Guerre est déclarée (La)
Réalisé par Valérie Donzelli (2011)
| Durée | 100 minutes |
| Sortie | 31/08/2011 |
| Note | 6/10 |
Depuis qu’ils se sont rencontrés lors d’une fête, Roméo et Juliette filent un parfait amour. Ils se réjouissent de la naissance de leur premier enfant, Adam, même si les braillements ininterrompus du nourrisson ont de quoi exaspérer les jeunes parents. Mais quand Adam n’arrive toujours pas à marcher à dix-huit mois, quand il vomit de façon spectaculaire et quand une dissymétrie de son visage apparaît, Roméo et Juliette s’inquiètent sérieusement. Le verdict de l’examen effectué auprès d’un spécialiste à Marseille est sans appel : Adam a une tumeur au cerveau. Commence alors un marathon d’opérations et de traitements pour tenter de sauver l’enfant, qui met le couple à rude épreuve.
La critique
Par Tootpadu 26/10/2011
L’accent principal du film repose en effet du côté de ce couple charmant, au détriment d’une concentration abusive et convenue sur les déboires médicaux de leur enfant. Peut-être l’aspect le plus digne et appréciable du film est-il que l’on ne voit que rarement Adam, bien que son avenir fortement compromis soit nuit et jour au cœur des préoccupations de ses parents affolés. La gestion de la crise au quotidien, alors que le séjour à l’hôpital s’éternise, se décline également à travers une observation pertinente de la différence des schémas comportementaux entre les hommes et les femmes. Alors que Juliette a tendance à s’éparpiller dans des effusions incontrôlées d’émotions, Roméo aborde le cataclysme familial avec un esprit raisonnable qui est justement censé lui préserver une certaine intégrité émotionnelle. Cette complémentarité des approches d’un problème énorme, la mise en scène ne s’en sert point pour colporter des idées reçues sur la guerre des sexes. Elle la fournit plutôt en tant que point de départ à la compréhension de la cohésion considérable de ce couple, qui aurait très bien pu s’effriter sous la pression et la routine usante des visites à l’hôpital.
En dehors de nos réserves d’un point de vue formel, nous ne pouvons en effet que saluer le très bel hymne à l’amour que Valérie Donzelli a réussi haut la main avec son film.

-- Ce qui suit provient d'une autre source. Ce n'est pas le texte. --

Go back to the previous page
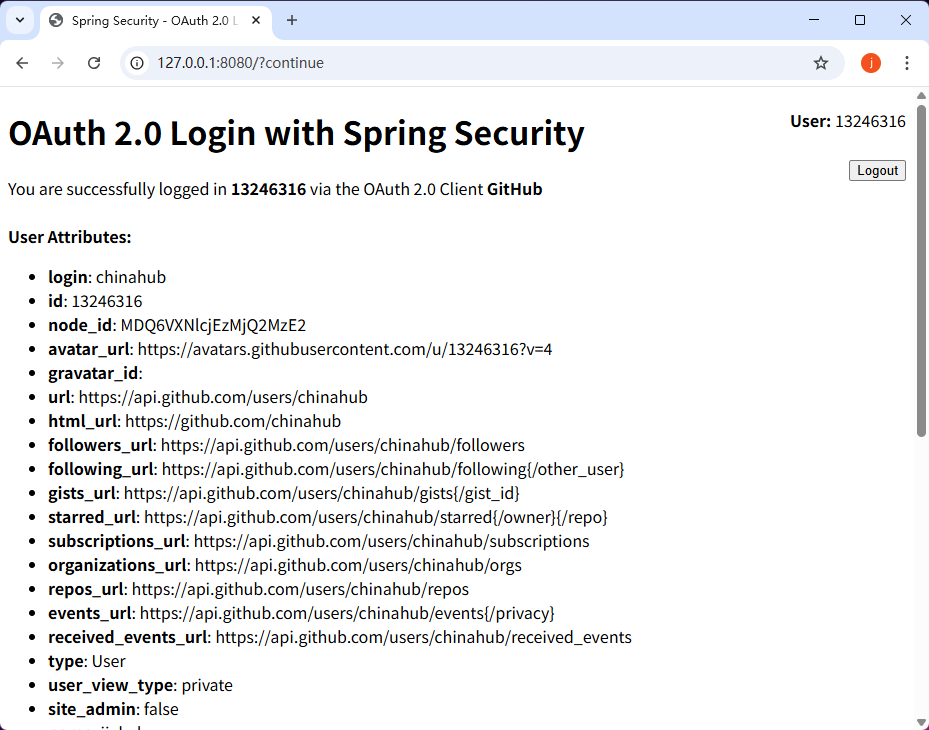This screenshot has height=730, width=929. click(x=22, y=63)
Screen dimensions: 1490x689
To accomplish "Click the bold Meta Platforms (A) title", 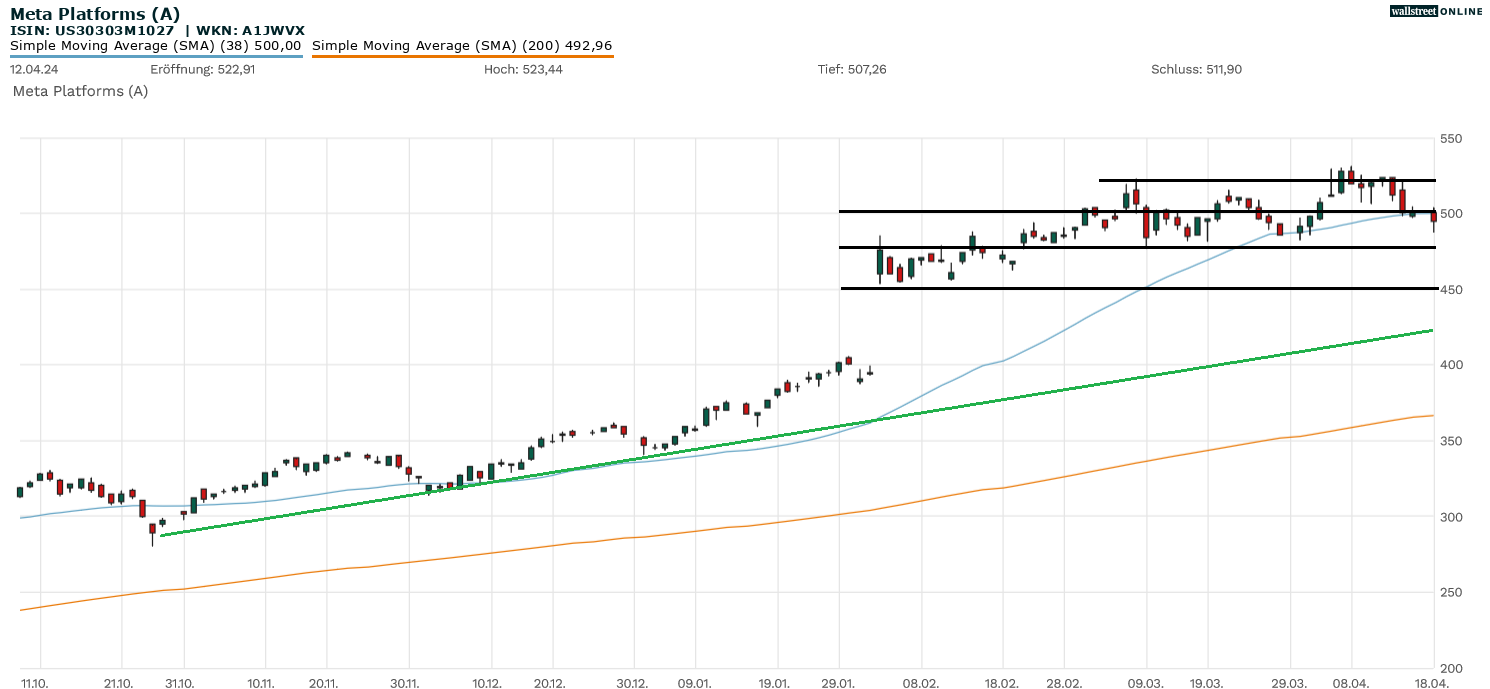I will tap(95, 14).
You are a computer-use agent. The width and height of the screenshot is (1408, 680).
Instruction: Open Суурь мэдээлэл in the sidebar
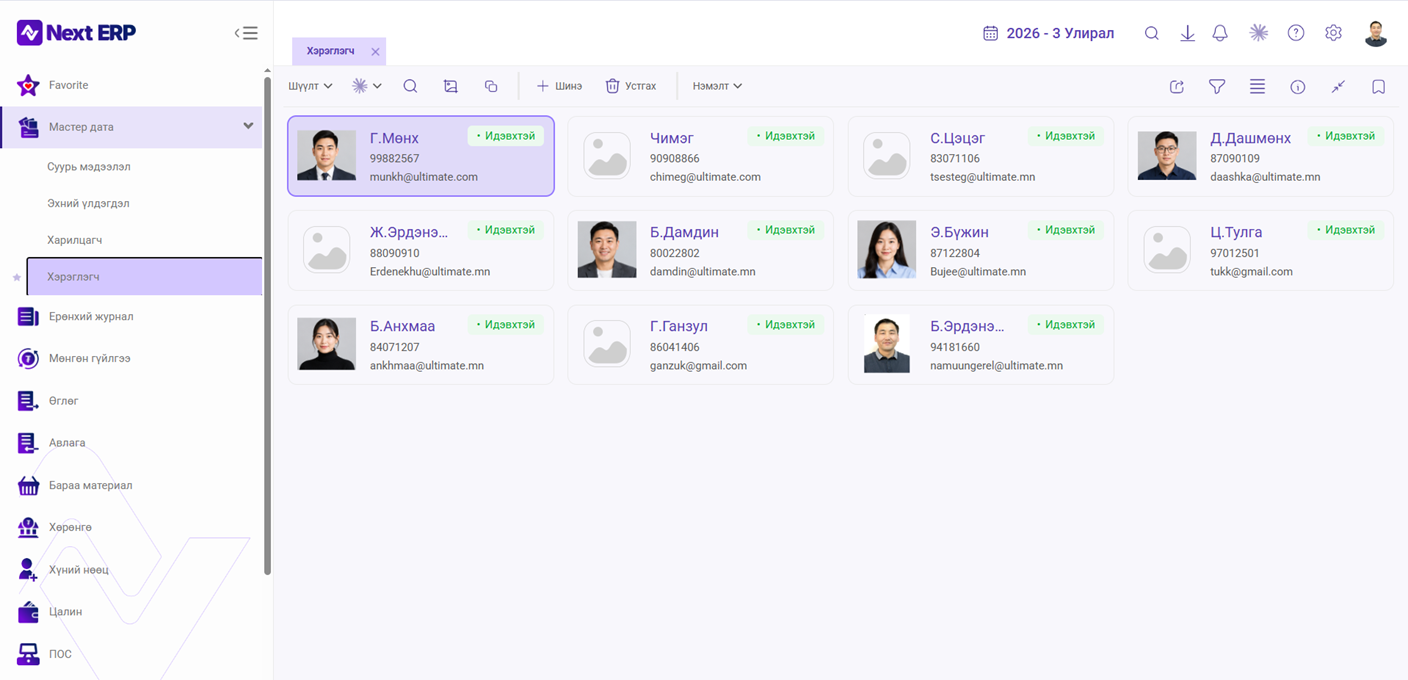tap(89, 167)
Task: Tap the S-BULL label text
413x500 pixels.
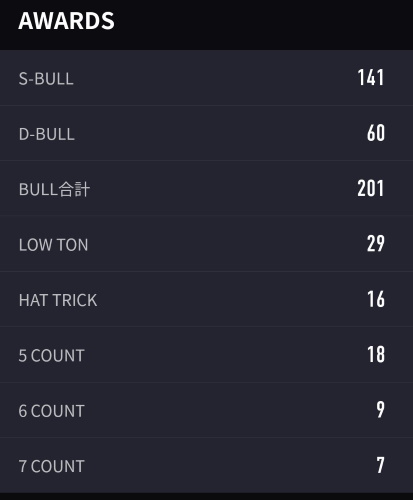Action: coord(46,79)
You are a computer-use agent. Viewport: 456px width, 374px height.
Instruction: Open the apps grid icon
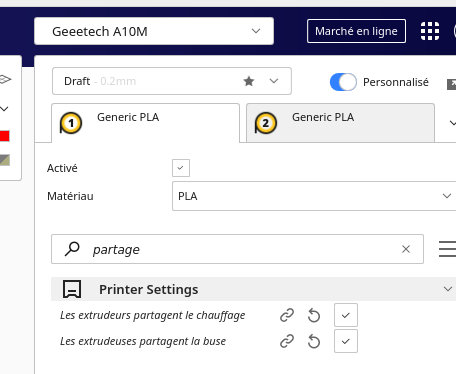(x=430, y=31)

Que Gabriel puisse continuer à vivre normalement en est bien sûr la récompense suprême, mais même sans cette issue heureuse, le calvaire des jeunes parents y recèle une vérité humaine profonde, située quelque part entre une fidélité indéfectible et le risque constant de l’épuisement des ressources affectives et matérielles, que peu de films ont hélas le courage et la conviction de montrer.